[YOUR INSTRUCTIONS] Copy out the lines of the records exactly, starting at the line containing "726x726 pixels. Task: Select" and ending at the end of the records, and leave the pictures out.
● ● ●
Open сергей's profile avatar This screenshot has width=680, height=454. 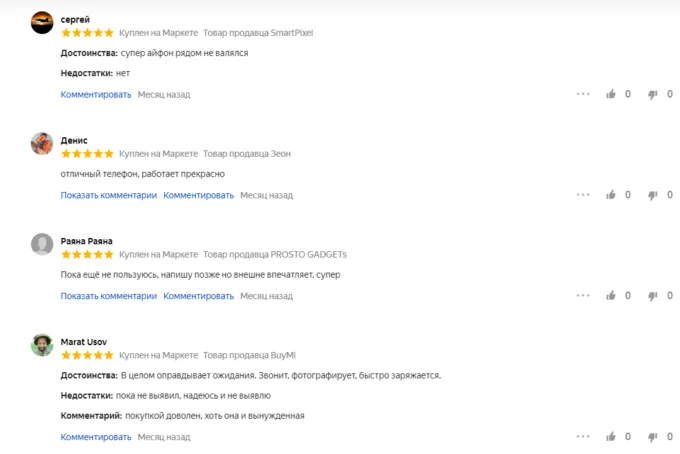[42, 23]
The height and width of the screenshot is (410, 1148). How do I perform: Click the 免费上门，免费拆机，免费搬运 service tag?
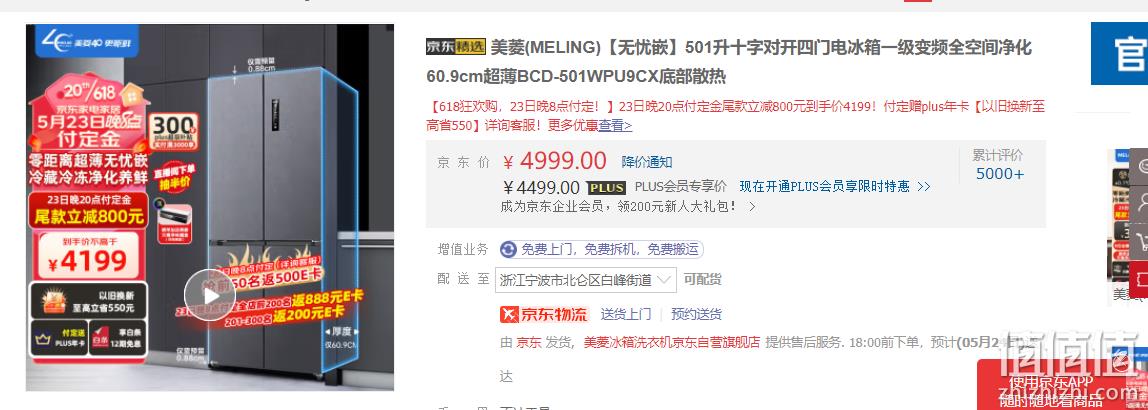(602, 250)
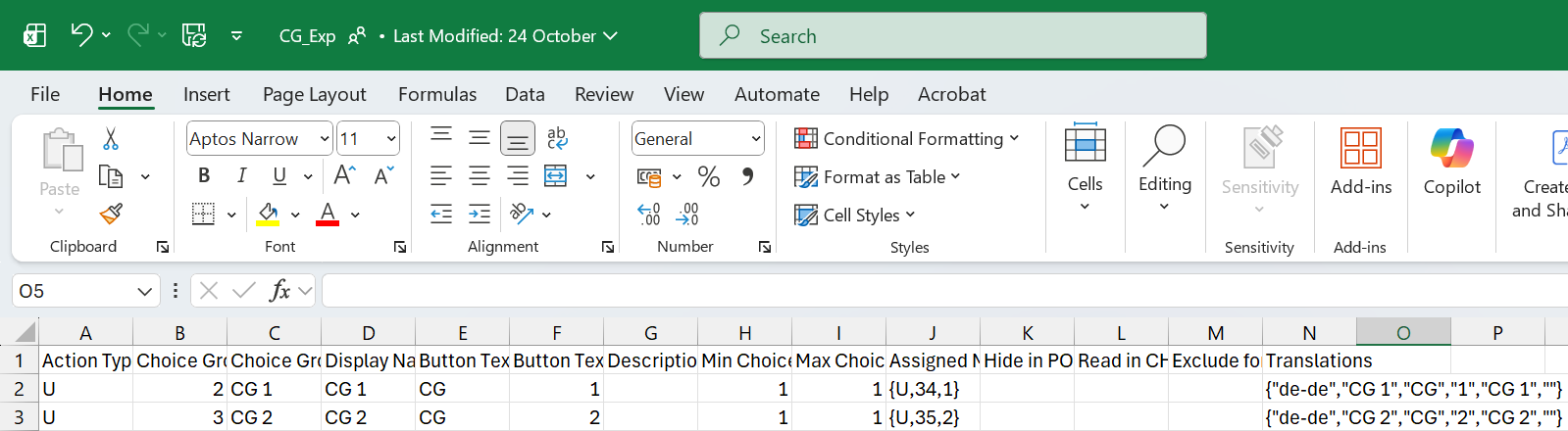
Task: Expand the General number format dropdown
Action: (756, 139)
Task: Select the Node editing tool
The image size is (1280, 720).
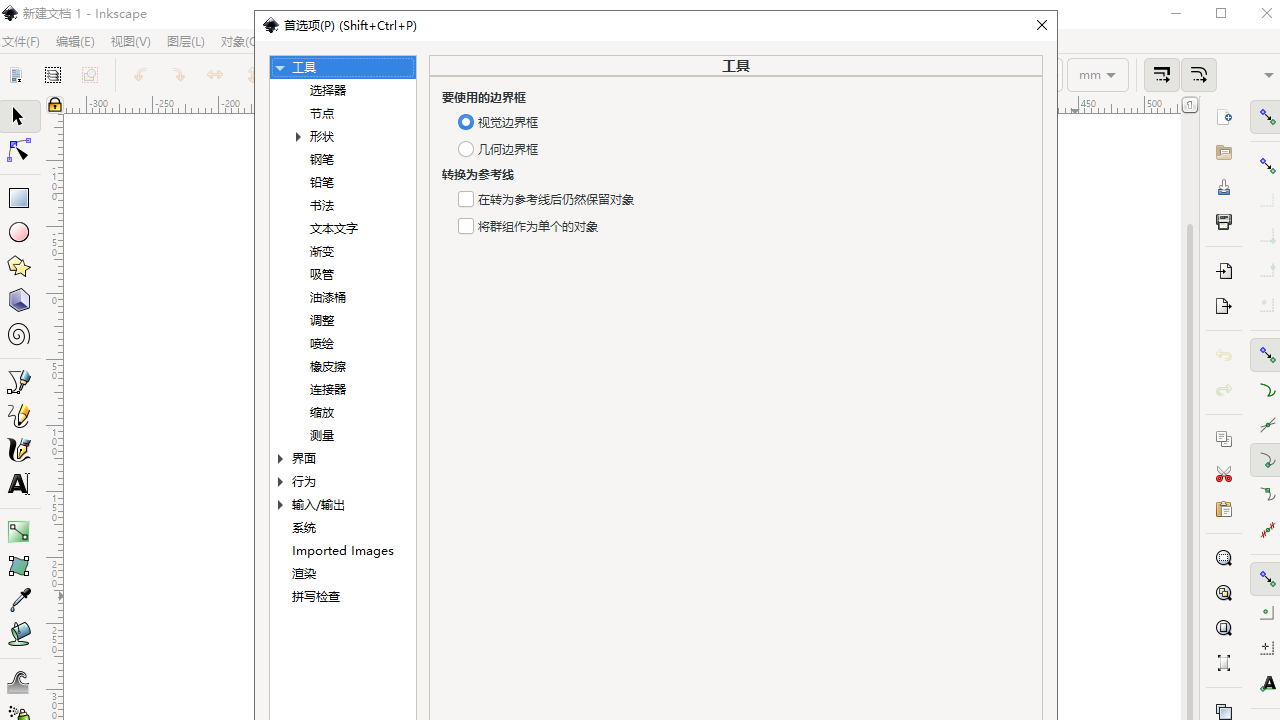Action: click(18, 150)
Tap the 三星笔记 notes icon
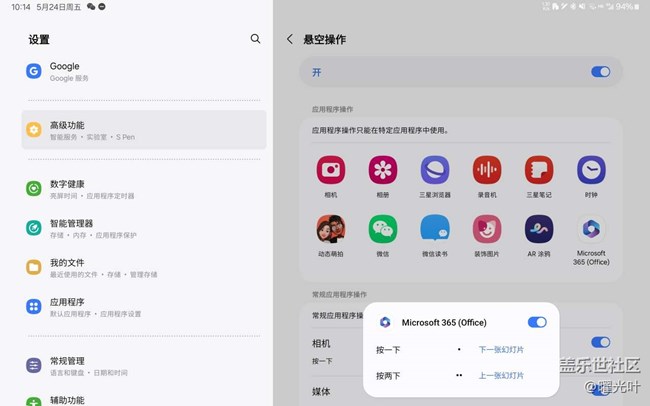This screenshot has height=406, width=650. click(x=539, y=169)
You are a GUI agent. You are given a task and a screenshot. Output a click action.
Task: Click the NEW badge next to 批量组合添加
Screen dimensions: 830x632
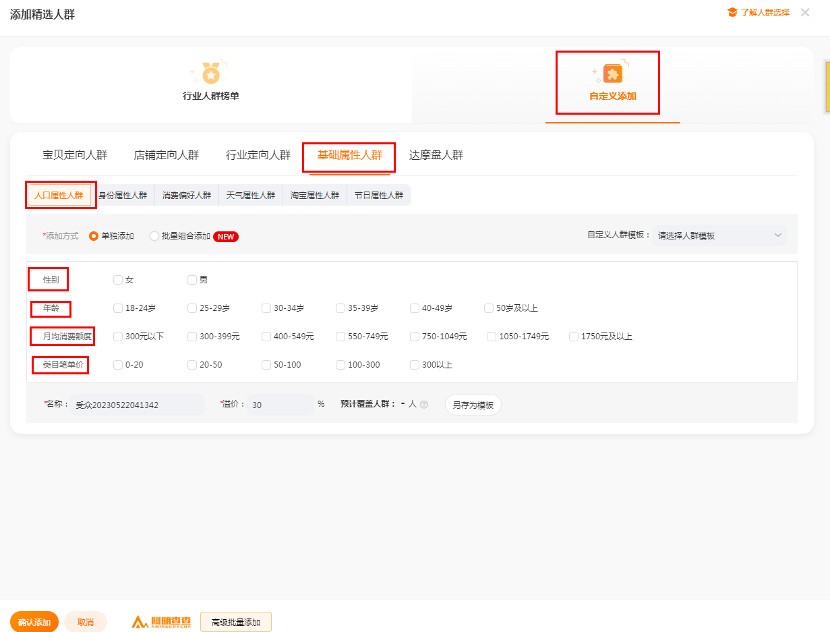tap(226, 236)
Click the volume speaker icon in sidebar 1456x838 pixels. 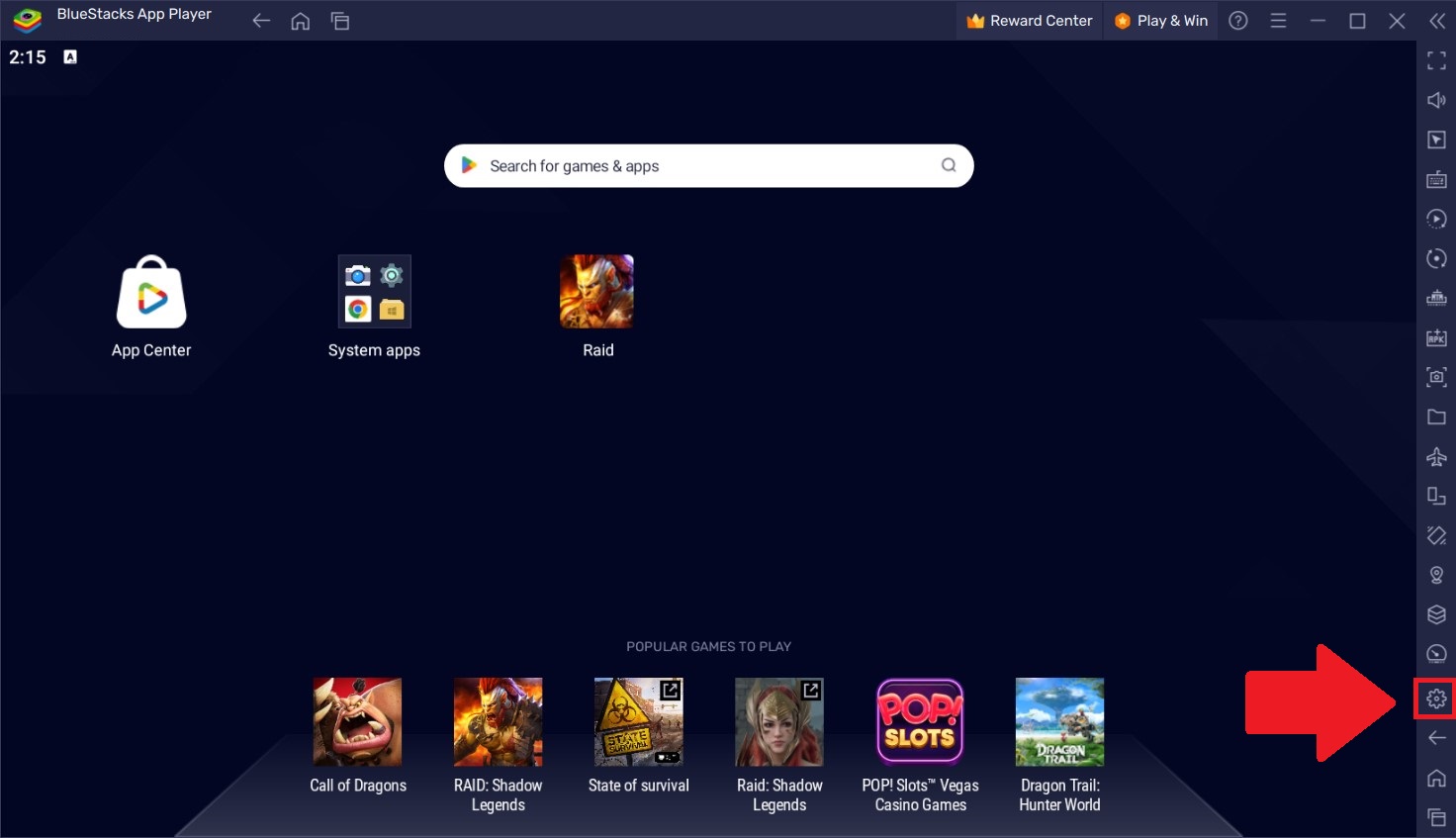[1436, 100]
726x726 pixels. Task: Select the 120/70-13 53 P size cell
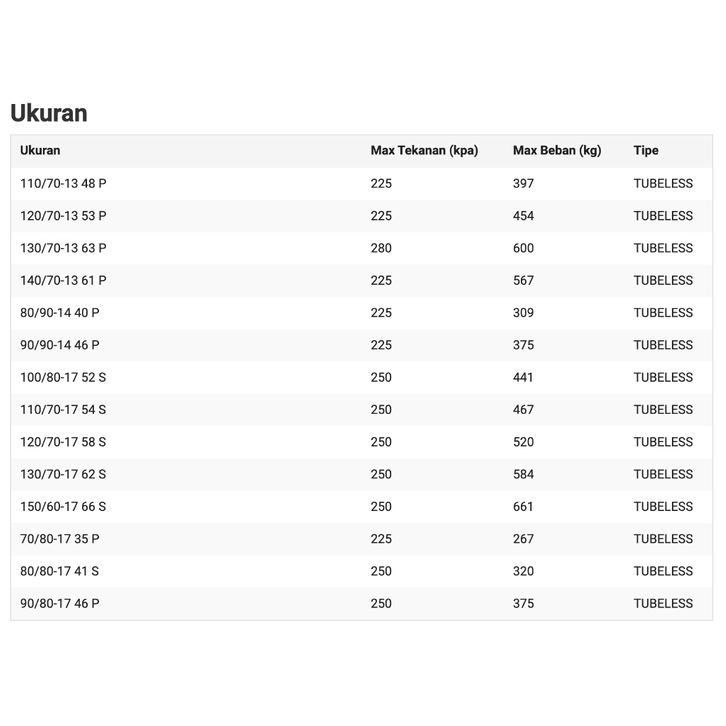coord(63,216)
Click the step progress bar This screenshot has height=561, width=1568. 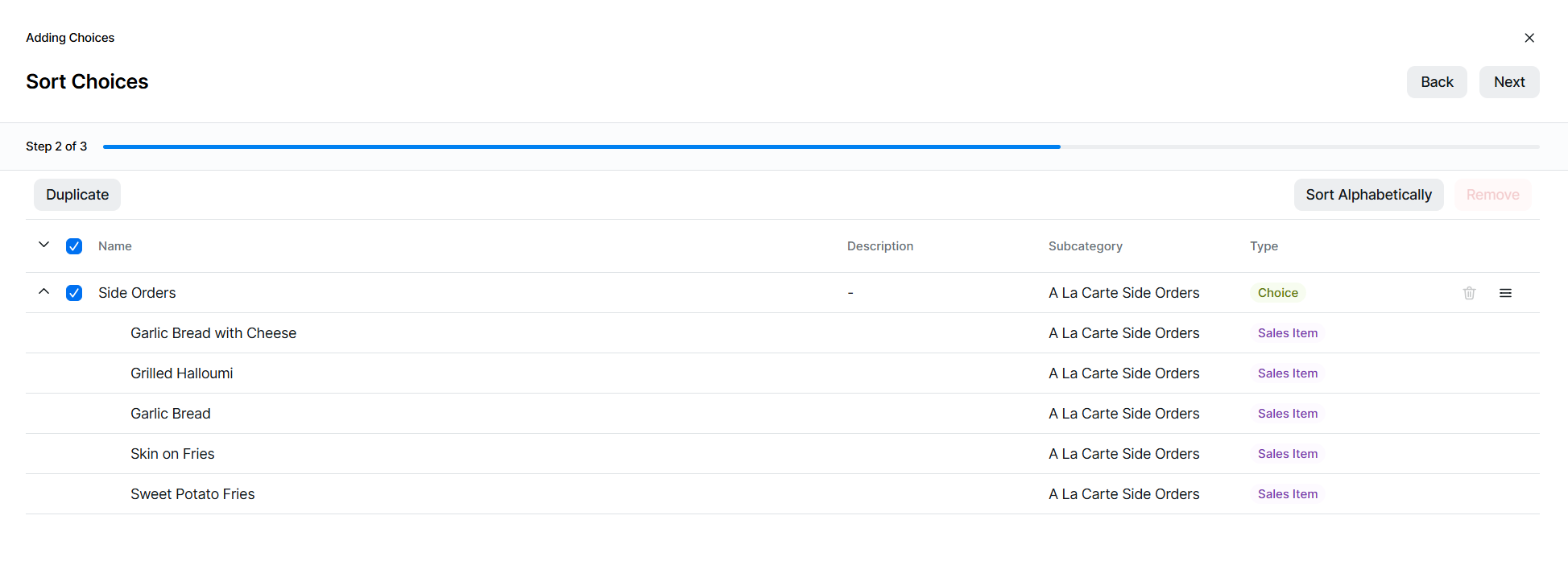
● ● ●
[EXERCISE RESPONSE]
726x726 pixels. Task: Select the 120/70-13 53 P size cell
coord(63,216)
Click the step progress bar This screenshot has height=561, width=1568. 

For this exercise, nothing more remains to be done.